Regulations: For motor taxicabs the regulations are:

The chauffeur cannot refuse service within the limits of Nervi, Prato, Pontedecimo and Voltri. Returns empty for service outside the octroi limits of Genoa must be paid for at the late of the above tariff for motor taxicabs, but only for the distance between the place where the passenger descends and the nearest octroi limit. It is strictly forbidden for the chauffeur to demand, even as a tip, a sum exceeding that indicated In the above tariff. The chauffeur must lower the flag on the taximeter as soon as the service begins and raise it as soon as it is ended. When the flag is raised the chauffeur can never refuse service to any one. No cab can be in service when the taximeter is out of order. The taximeter must be illuminated at night. It is forbidden to take into the cab:

  • (a) Baggage or objects which can in any way damage the cab:
  • (b) Persons improperly dressed:
  • (c) Persons extraneous to the service.

Functionaries charged with controlling the taximeter may sit beside the chauffeur. The chauffeur must take the shortest route to his destination. The chauffeur is forbidden to leave the cab. Outside the Commune, in case of damage to the cab, the tires, the taximeter, etc., the chauffeur must at once stop the service, and when the damage cannot be quickly repaired can demand the amount marked by the taximeter.

Ordinary Cabs: For ordinary cabs the regulations are:

The taximeter shows two tariffs, one for day and one for night. Night service begins at 9 p. m. in summer and 7 p. m. in winter (from the 1st of October to the 31st of March) and ceases when the street lamps are extinguished. The driver can never refuse service when the flag is raised and must always take the shortest route to his destination. Services beyond the communal limits are optional; if accepted they are governed by the present tariff. The passenger must only pay the amount marked by the taximeter at the moment of stopping, plus those supplements which must be marked by the driver on the taximeter. The driver is strictly forbidden to demand anything extra, even as a tip.

INFORMATION SUPPLIED →
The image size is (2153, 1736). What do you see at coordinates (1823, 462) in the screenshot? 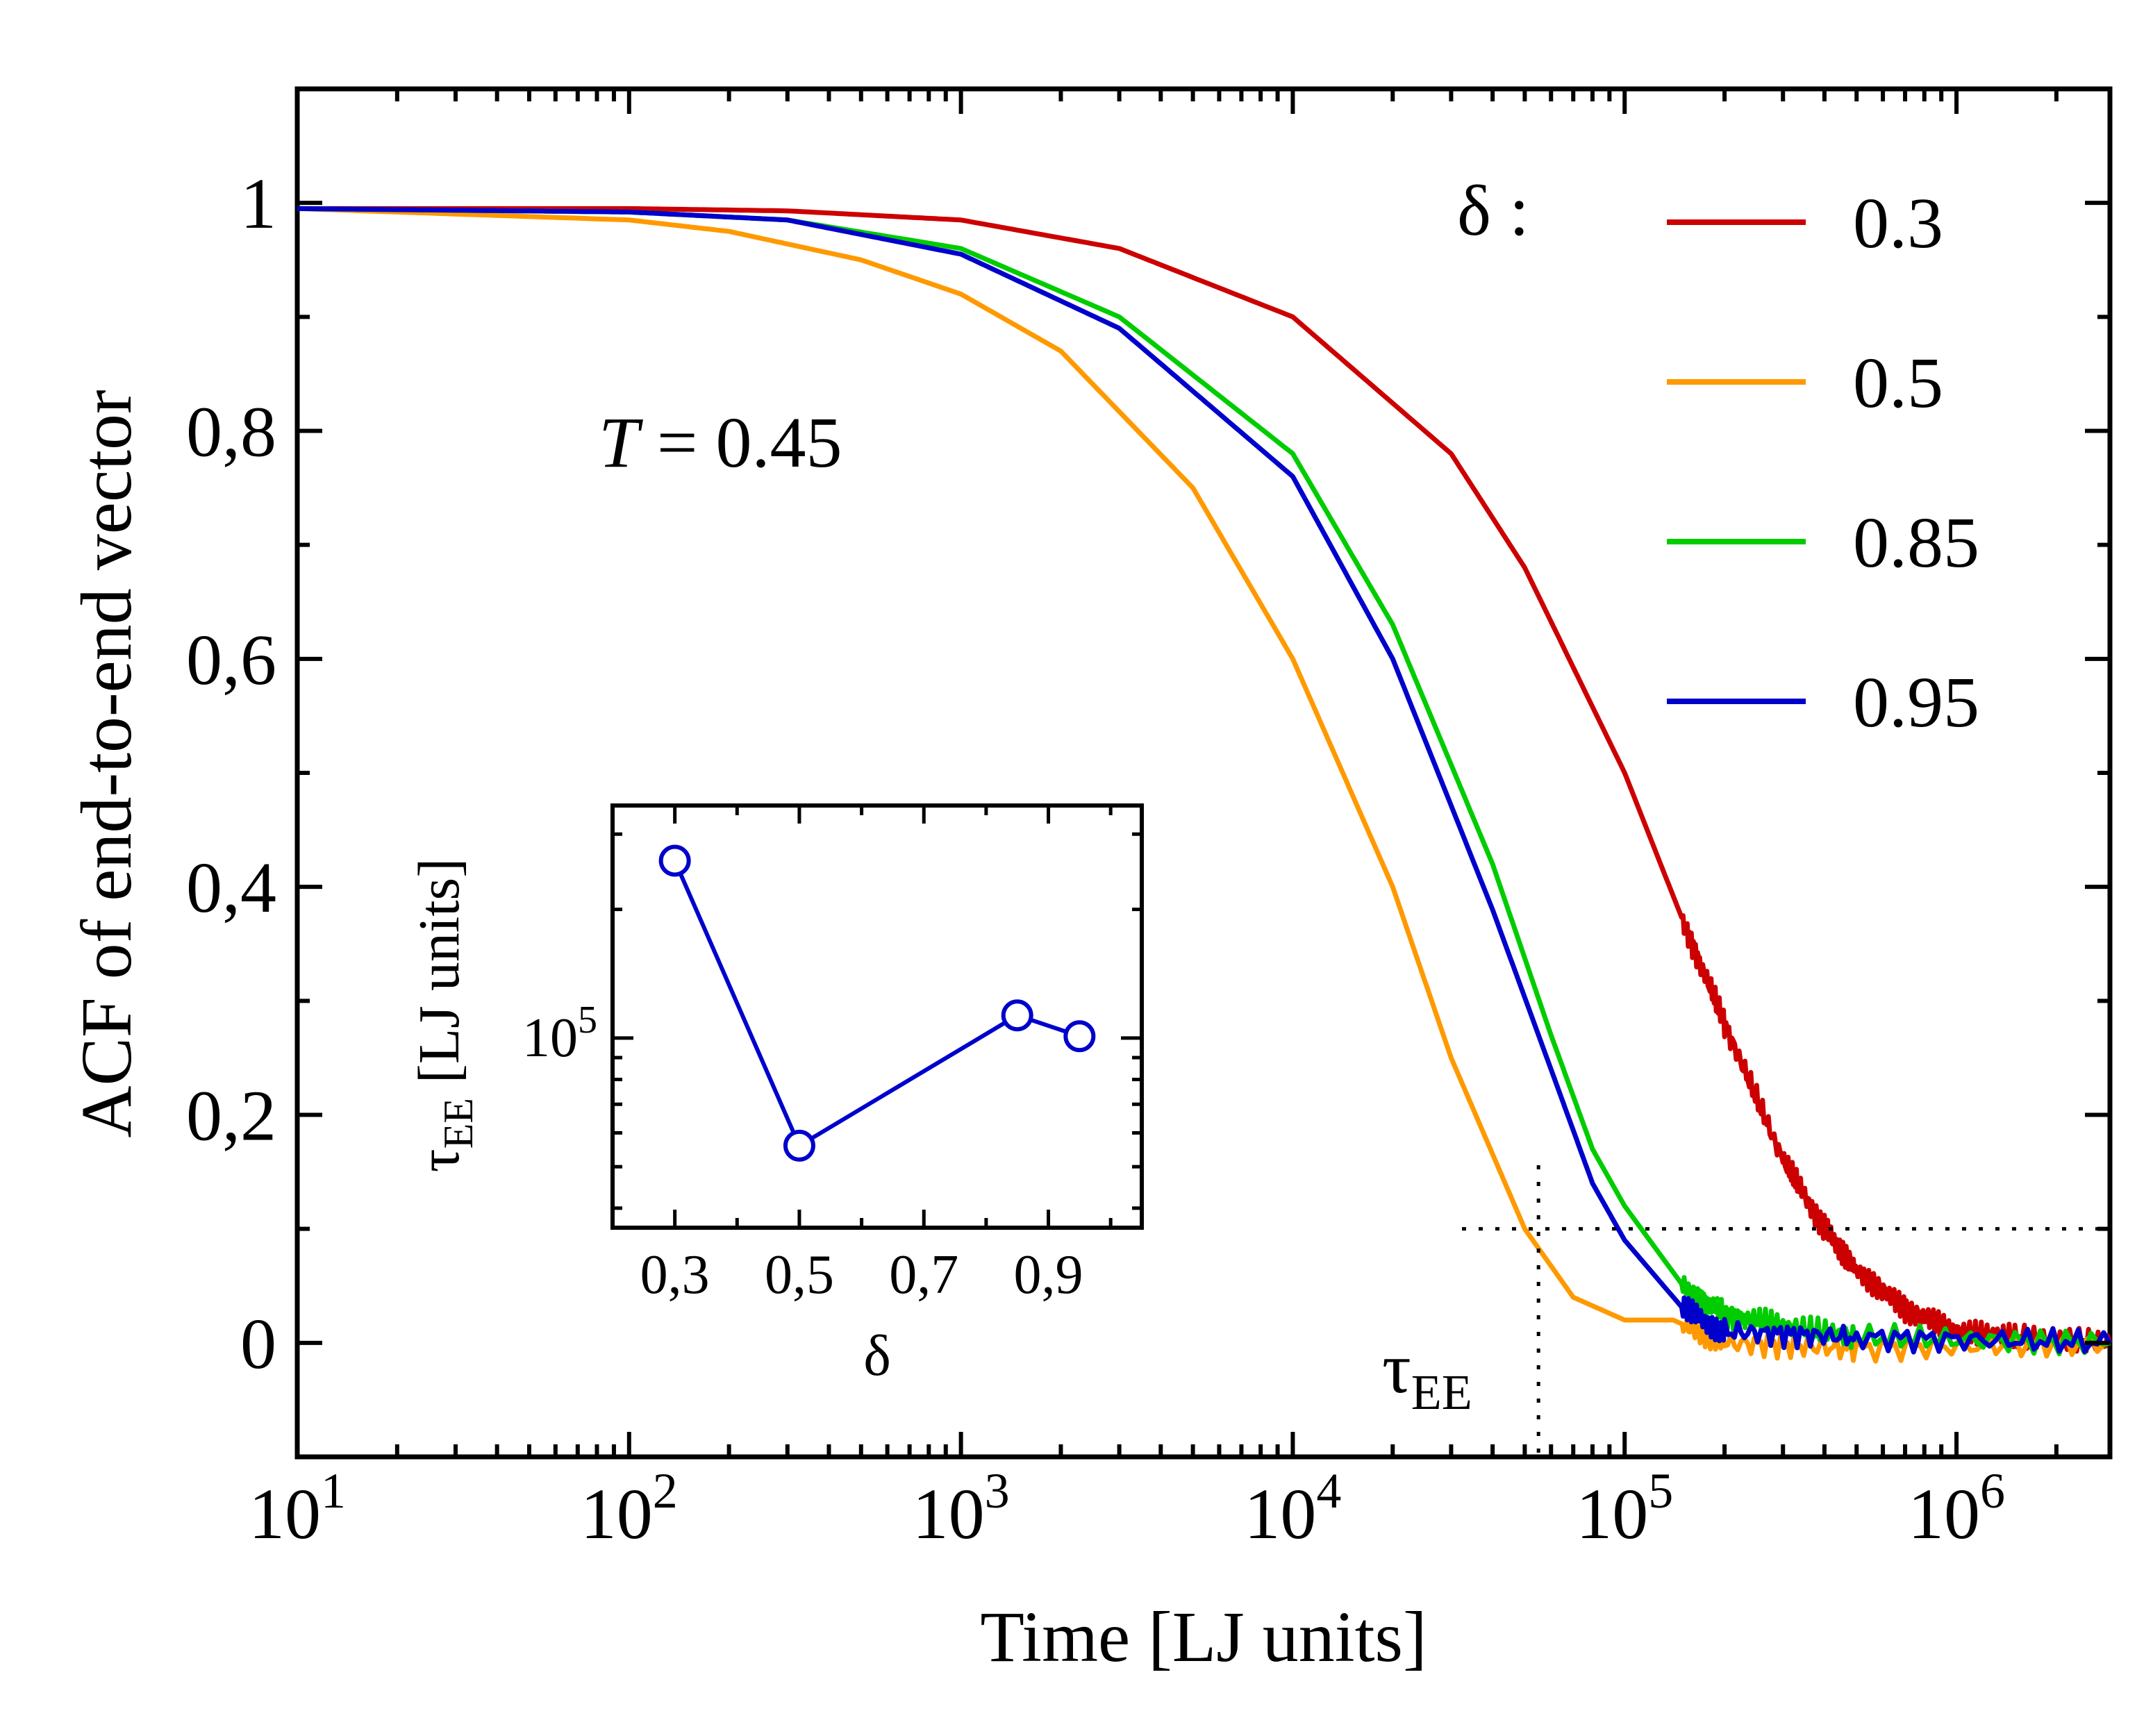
==
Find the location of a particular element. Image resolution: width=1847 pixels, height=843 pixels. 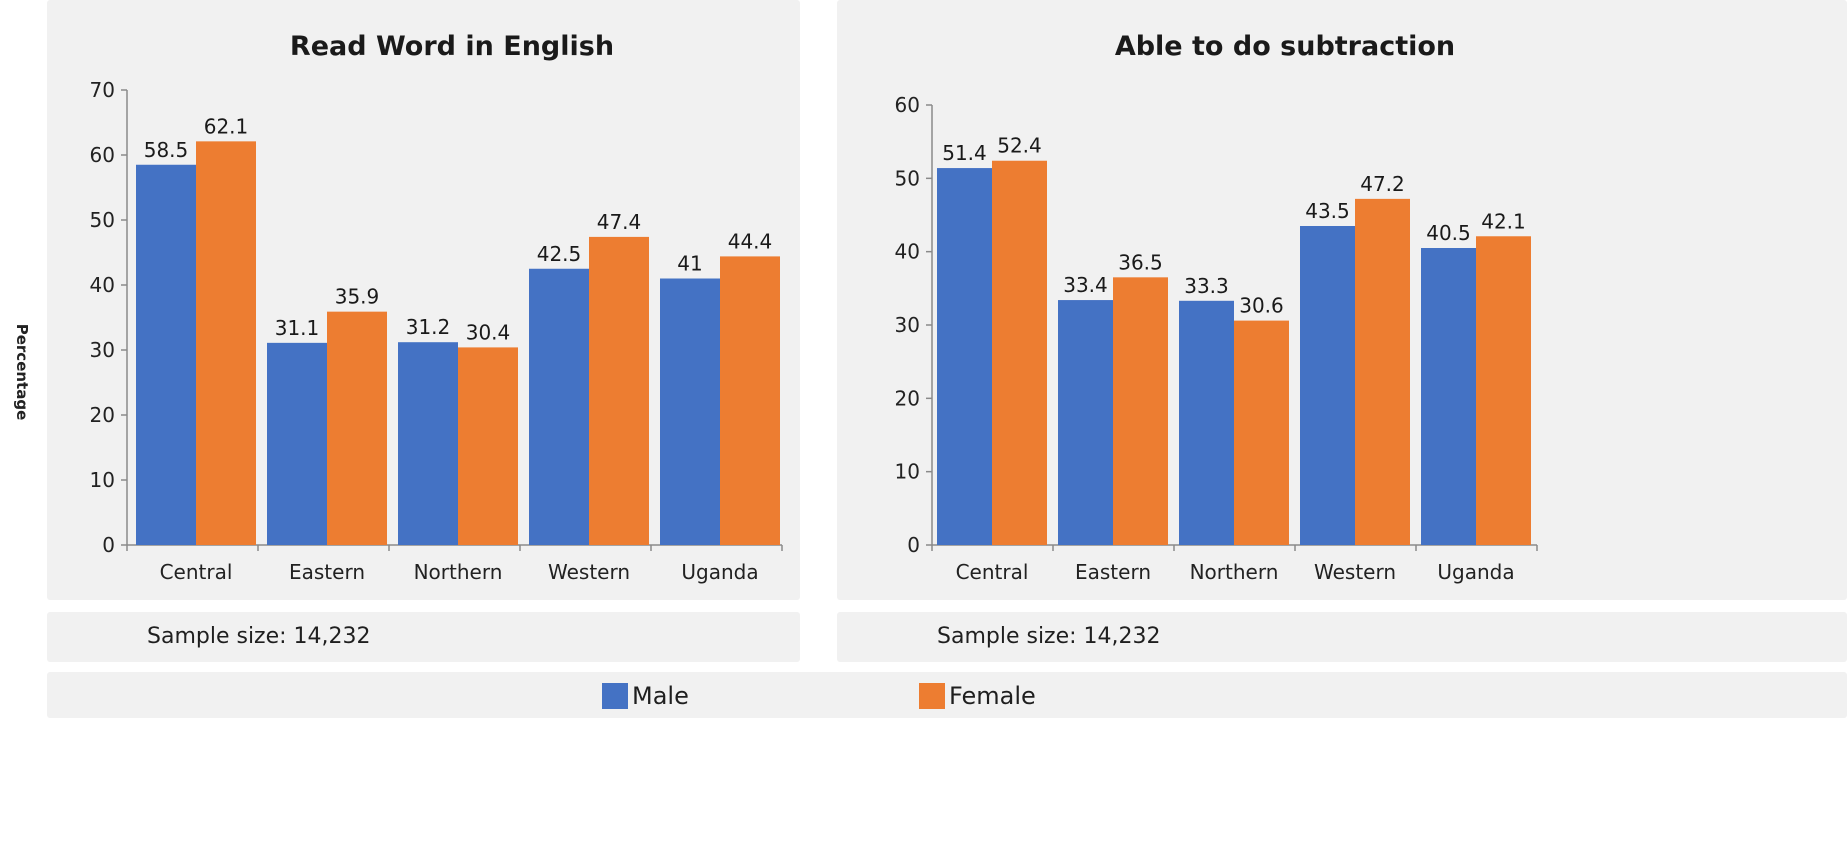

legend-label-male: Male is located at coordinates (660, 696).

ACTIVITY A → In two sentences, what do the Genoa cab regulations say?
ACTIVITY B → Could you set down, word for word, the part of the Genoa cab regulations that opens with the words containing "The taximeter shows" and closes with "even as a tip."?
The listing comes from a different source than the text.

TASK RESULT A → Motor taxicab chauffeurs must run the taximeter properly and take the shortest route, and they may not demand more than the tariff, even as a tip, refuse service when the flag is raised, or carry damaging baggage, improperly dressed persons, or persons extraneous to the service. Ordinary cabs have separate day and night tariffs, and their drivers must not refuse service when the flag is raised, must take the shortest route, and may ask only the taximeter amount plus marked supplements.

TASK RESULT B →
The taximeter shows two tariffs, one for day and one for night. Night service begins at 9 p. m. in summer and 7 p. m. in winter (from the 1st of October to the 31st of March) and ceases when the street lamps are extinguished. The driver can never refuse service when the flag is raised and must always take the shortest route to his destination. Services beyond the communal limits are optional; if accepted they are governed by the present tariff. The passenger must only pay the amount marked by the taximeter at the moment of stopping, plus those supplements which must be marked by the driver on the taximeter. The driver is strictly forbidden to demand anything extra, even as a tip.